At today's much lower share price, I think investors may be getting a rare chance to buy CSL while expectations are very low.
I also think ResMed Inc. (ASX: RMD) looks interesting after its own selloff.
ResMed is a global leader in sleep apnoea treatment, with devices, masks, accessories, and software that support patients and healthcare providers. I like its high-margin, recurring revenue characteristics. Once a patient is in therapy, there can be ongoing demand for masks, cushions, and other supplies.
There are concerns around possible drug competition in sleep apnoea, but I think the market may be underestimating the durability of ResMed's position.
Fallen growth shares
I would also be looking at selected ASX growth shares.
WiseTech Global Ltd (ASX: WTC) has fallen heavily from its highs, but I still think the long-term opportunity is compelling.
Global trade is complicated. Freight forwarders and logistics companies deal with customs, compliance, documentation, routing, warehousing, and cross-border regulation. WiseTech's software sits inside those workflows.
That is exactly the kind of position I like in a technology business. If the software becomes deeply embedded, it can be difficult for customers to replace.
The stock still carries risks around valuation, acquisitions, execution, and investor sentiment. But after such a large fall, I think the market may be offering long-term investors a better entry point.

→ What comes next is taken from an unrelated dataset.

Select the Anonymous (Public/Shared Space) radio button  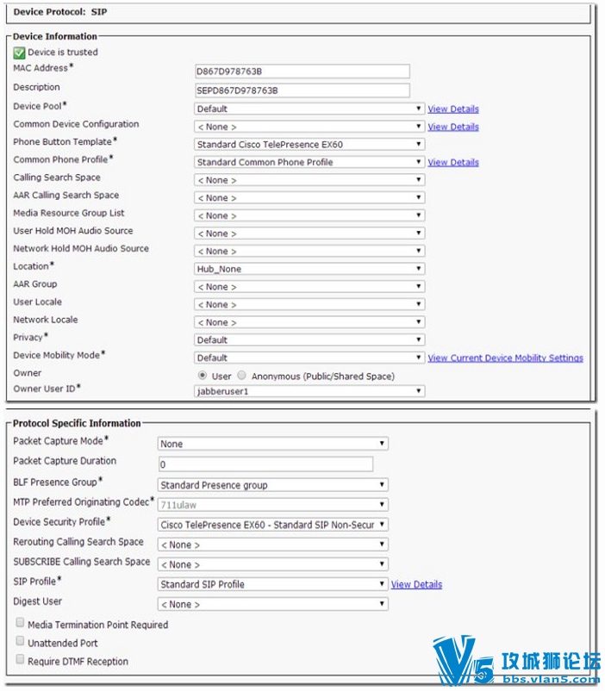pos(241,376)
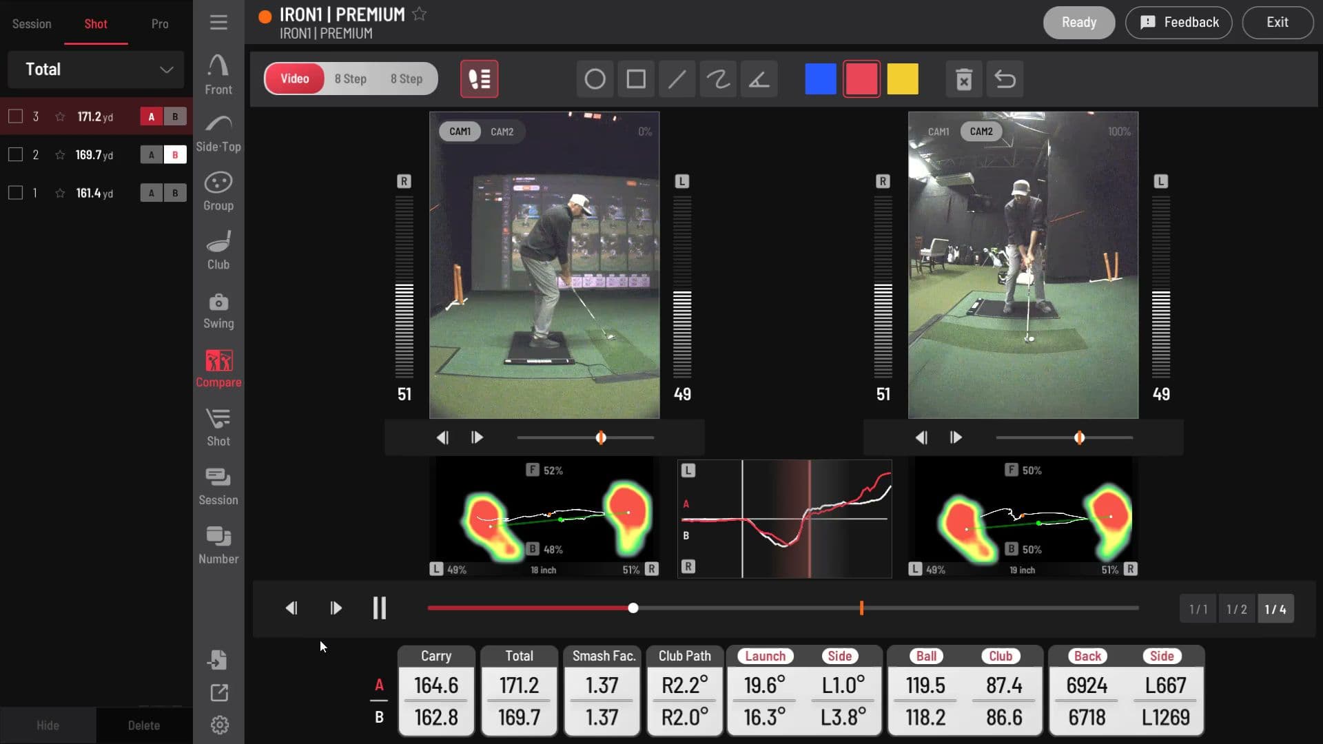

Consumer shares with recovery potential
Some consumer-facing ASX shares also look interesting after major declines.
Harvey Norman Holdings Ltd (ASX: HVN) is exposed to a difficult retail environment, with households under pressure and big-ticket spending under strain. But I think the business still has valuable retail brands, property assets, and a history of rewarding shareholders with dividends.

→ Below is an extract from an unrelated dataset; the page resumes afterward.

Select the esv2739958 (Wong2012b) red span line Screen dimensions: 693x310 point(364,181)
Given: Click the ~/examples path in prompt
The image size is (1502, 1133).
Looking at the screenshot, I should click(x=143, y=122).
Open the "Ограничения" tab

Accent Group Ltd (ASX: AX1) is another beaten-up name that could appeal to patient investors. Footwear and apparel spending can be cyclical, but Accent owns a broad portfolio of banners and brands across sport, lifestyle, and youth fashion.
If consumer confidence improves over time, I think the recovery potential could be meaningful.
Finally, Amcor plc (ASX: AMC) could offer a different kind of cheap ASX share. Packaging may not be exciting, but it is used across food, beverages, healthcare, and consumer goods. I like the defensive nature of that demand, especially when the share price is out of favour.
Foolish takeaway
Being greedy does not mean buying every ASX share that has fallen. Some selloffs are deserved, and some businesses will not recover the way investors hope.
But I think Buffett's broader lesson still applies. Fear can create better prices for investors who are willing to think beyond the next few months.
CSL, ResMed, WiseTech, Harvey Norman, Accent, and Amcor are all facing different challenges. That is why they are cheaper today.
For me, the opportunity is in separating temporary disappointment from permanent damage. When good businesses are priced as though the future is much darker than it may prove to be, I think patient investors should be ready to act.